De volta ao Parque |
De repente amanheceu e novamente estávamos (tia Lalá, eu, Pataro e Gil) na entrada do Parque do Taquaral.
A visão de nossas barracas no mesmo lugar em que as deixamos, ao mesmo tempo em que punha fim ao receio que alguém, durante a ausência noturna, houvesse vetado o local escolhido, lembrava-nos que aquela seria nossa residência pelo menos até o domingo meio-dia.
Com Robertinho, Tomiko e Áureo Lavinas |
- Ainda dá tempo de desistir! Falei, em tom de brincadeira, mas ninguém me deu ouvidos. Já tava todo mundo na concentração.
A hora estava chegando e o frio na barriga só fazia aumentar, quando os acordes do Hino Nacional começaram a espalhar-se pelo Parque. Embora estranhando a antecipação, agradeci aos céus e, mão no coração, fui juntar-me ao resto da tropa.
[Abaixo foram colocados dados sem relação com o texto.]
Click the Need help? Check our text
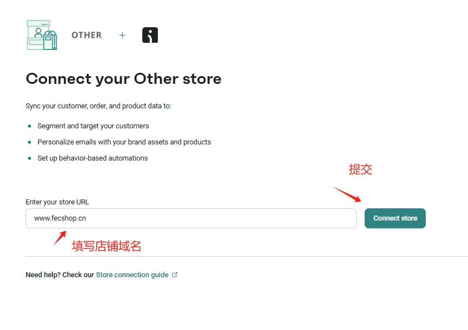Image resolution: width=468 pixels, height=330 pixels. pyautogui.click(x=59, y=274)
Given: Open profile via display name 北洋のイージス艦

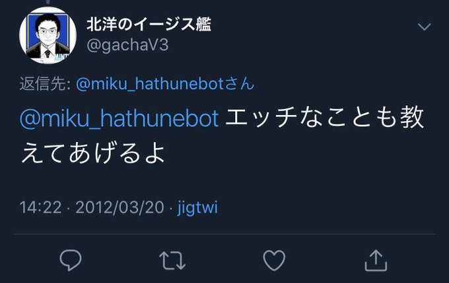Looking at the screenshot, I should coord(149,24).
As lágrimas ainda escorriam em meu rosto quando soou a buzina de largada e, desejando sorte a todos, comecei a colocar em prática um certo plano ousado.
No Jantar de Massas da noite anterior havia conhecido o simpaticíssimo Ivan do Espírito Santo, ganhador da 1ª Edição das 24h de Campinas, e apesar da conversa rápida que tivemos, sua tranquilidade me impressionou tanto que na ida para o Hotel fiz o seguinte comentário: “Aquele cara tá com jeito de campeão, vou me arriscar, mas é ele quem vou tentar seguir na prova”.
Agora a prova já estava rolando e, cumprindo o prometido, tendo, para minha enorme satisfação, o amigo Gil ao meu lado, ia seguindo bem de perto Ivan, que ia ladeado pelo excelente Delino Tomé.
Delino, Ivan, eu e Gil |
Logo na segunda volta anunciei a Ivan que tencionávamos (Gil e eu) “pegar carona” pelo maior tempo possível.
- É um prazer! (típica resposta de Campeão)
Na oitava volta, quando passávamos pelo técnico de Ivan ele “nos” anunciou que o líder estava a 300 metros . No ritmo forte que vínhamos correndo (com todas as voltas ficando na casa dos 13’/14’) imaginei que logo iríamos alcançar o Mauro Rosa, mas para minha surpresa, quando “abri o olho” o Campeão da edição do ano passado já estava dando um capote na gente.
Confesso que fiquei meio preocupado quando vi o cara indo embora, mas a tranquilidade com que Ivan recebeu aquela ultrapassagem, nenhum músculo denunciando o golpe, trouxe-me a certeza de que a estratégia deveria ser mantida.
Mantendo a mesma pegada, aos poucos uma conversa monossilábica começou a rolar e frequentemente Ivan ia nos dando dicas, inclusive quanto ao melhor traçado na pista. Algumas vezes parecíamos (Gil e eu) “os sombras”, pois cada movimento de relaxamento à frente, instintivamente era reproduzido por nós atrás.
Continuando a brincadeira de “siga o Mestre”, na hora que começaram a servir purê e macarrão passamos a mão nos copinhos e, sem diminuir quase nada do ritmo, fizemos nosso almoço em pleno movimento.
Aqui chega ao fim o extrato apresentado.